Logical (physical) address is relative to the start of the program(memory) and consists of two parts
- The right most m bits that represent the offset within the page (frame)
- The left most n bits that represent the page (frame number)
Offset remain the same.

Relocation

Extract the page number form logical address
Use page number as an index to retrieve the frame number in the page table
Add the "logical offset within the page" to the start of the physical frame Hardware implementation of address translation
The CPUs MMU intercept logical addresses
MMU uses a page table as above
The resulting physical address is put on the memory bus

Benefits - Ability to maintain more processes in memory through the use of virtual memory improves CPU utilisation

Page Tables

Present/absent bit - set if the page/frame is in memory
Modified bit/dirty bit - set if the page/frame has been modified
Referenced bit - Set if the page is or has been in use
Protection and sharing bits - read, write, execute etc

Multi-level

Large page tables cannot be store in registers, have to be in (virtual) main memory.
Able to page the page table, keep tree-like structures to hold page tables, no need to keep all page tables in memory all the time
Access Speed - Root page table is always stored in memory, rest is VM

Summary

Paging splits logical and physical address spaces into small pages/frames to reduce internal and external fragmentation
Virtual memory exploits the principle of locality and allows for processes to be loaded only partially into memory, large logical address space require 'different' approaches e.g paging a page table

Virtual Memory

Memory organisation of multi-level page tables.
Translation look aside buffers(TLBs) - Cache the most used page table entries, and searched in parallel. Associative memory. Locality states that processes make a large number of references to a small number of pages.

Inverted Page Tables

Normal - Proportional to the number of pages in virtual address space - can be prohibitive for modern machines Inverted - Size is proportional to the size of main memory. Contains only one entry for every frame. Uses a hash function that transforms page numbers into frame numbers so its quicker.

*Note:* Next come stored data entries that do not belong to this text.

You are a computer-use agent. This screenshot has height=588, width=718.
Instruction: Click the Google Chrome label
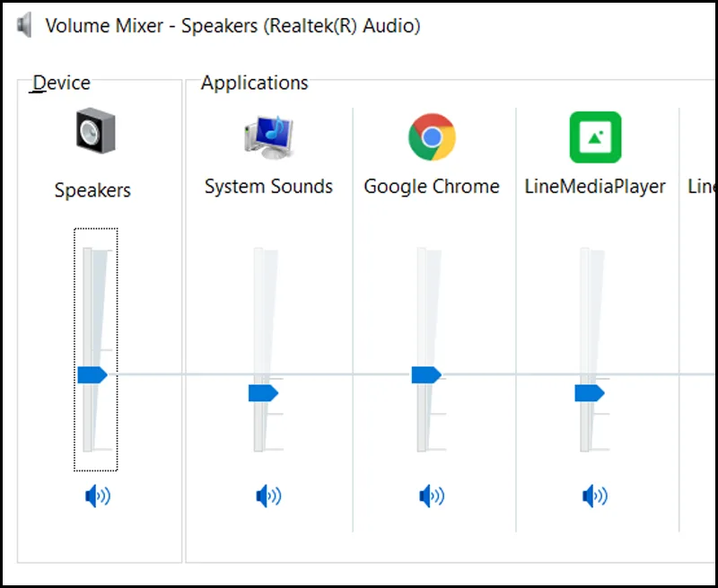coord(432,187)
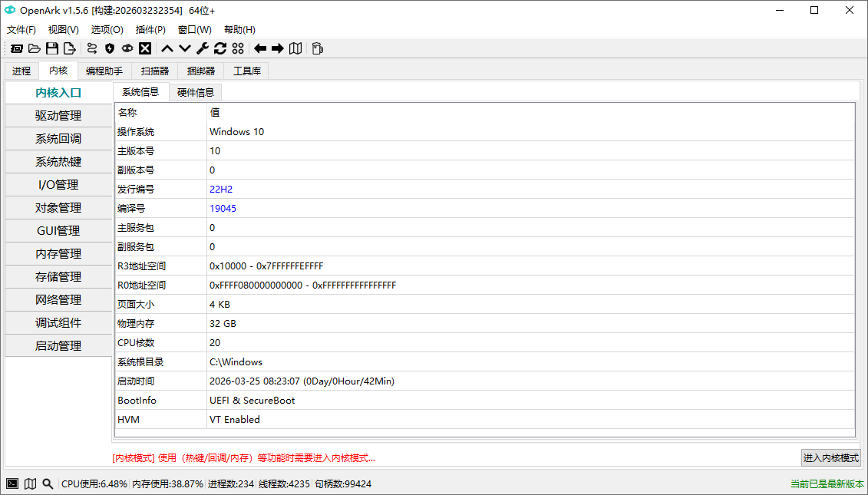Save data with the floppy disk toolbar icon
This screenshot has height=495, width=868.
click(x=52, y=48)
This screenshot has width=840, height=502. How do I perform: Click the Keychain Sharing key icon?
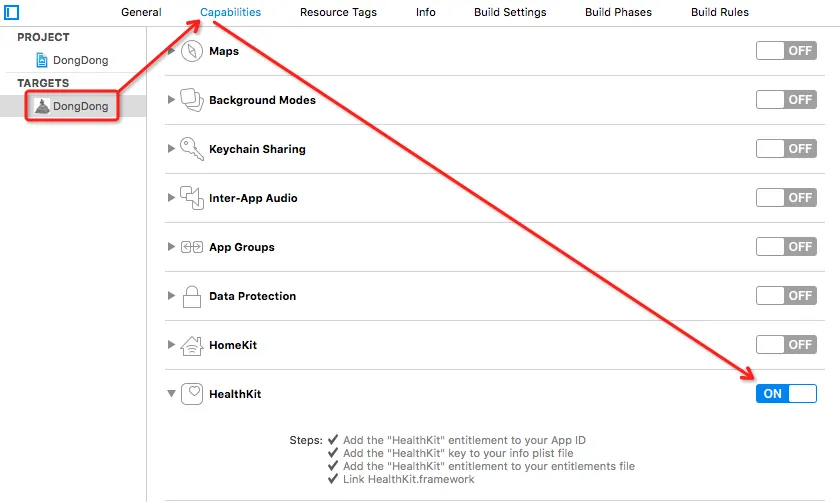(192, 149)
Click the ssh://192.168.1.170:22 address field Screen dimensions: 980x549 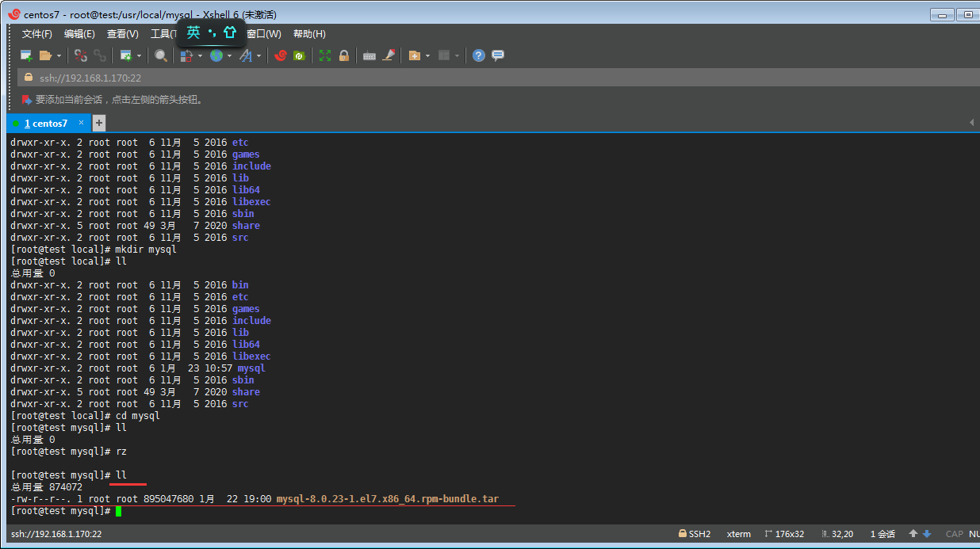point(90,78)
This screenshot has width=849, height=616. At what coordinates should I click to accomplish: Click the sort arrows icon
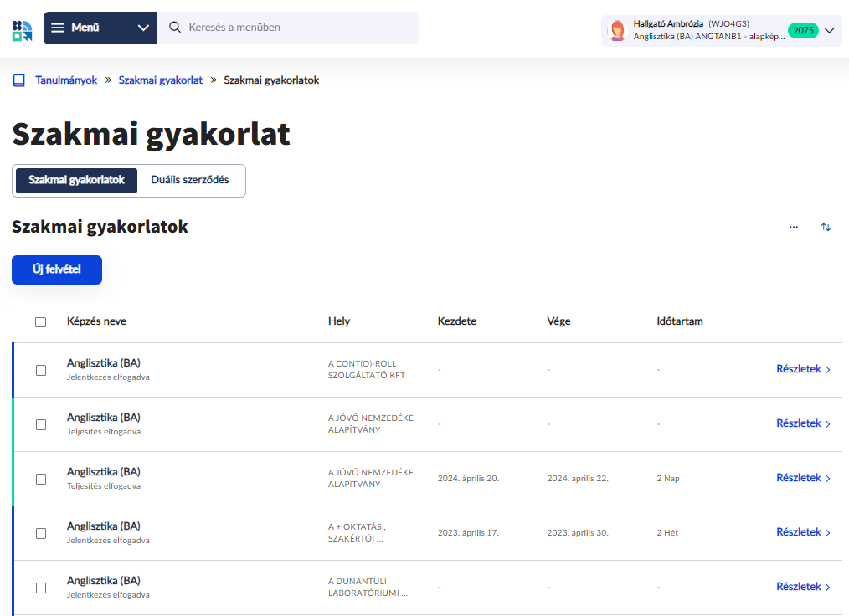point(826,227)
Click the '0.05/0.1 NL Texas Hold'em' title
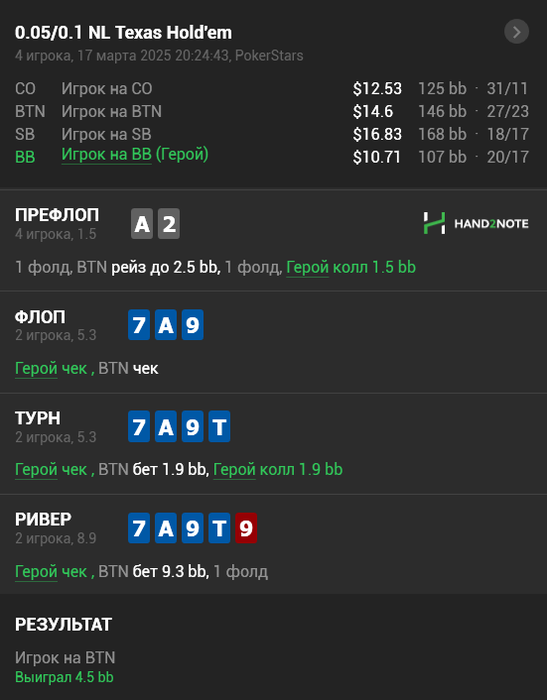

Frame Number - Index of the inverted page table
Process Identifier(PID) - The process that owns this page
Virtual Page Number (VPN) - We don't know if its in memory
Protection Bits - Read/Write/Execution
Chaining Pointer - The field points toward the next frame that has exactly the same VPN. Need to solve collisions

Advantages	Disadvantages
OS maintains a single inverted page table for all processes	Virtual-to-physical translation becomes much harder/slower
Saves lots of space	Hash tables eliminates the need of searching the whole inverted table, need to handle collisions

TLBs are particularly necessary to improve their performance. Pages are shuttled between primary and secondary memory.

Implementation Details

Avoid unnecessary pages and page replacement is important

$ma$ = denote the memory access time $p$ = page fault rate $pft$ = page fault time Effective access time is given by: $T_a = (1-p)\times ma+pft\times p$ Not considering TLBs here

Demand Paging - Starts process with no pages in memory. First instruction will immediately cause a page fault. Will keep occurring, but will stabilise over time until moving to the next locality. Pages only loaded when needed Working/Resident Set - Set of pages that are currently being used Pre-Paging - Once process is started, all expected pages loaded into memory. This reduce page fault rate and reduce time (multiple contiguously stored)

Page Replacement

OS decides which page to remove when new one loaded. Done by page replacement algorithms. Have to save time/prevent thrashing. (When the page is last used/modified etc)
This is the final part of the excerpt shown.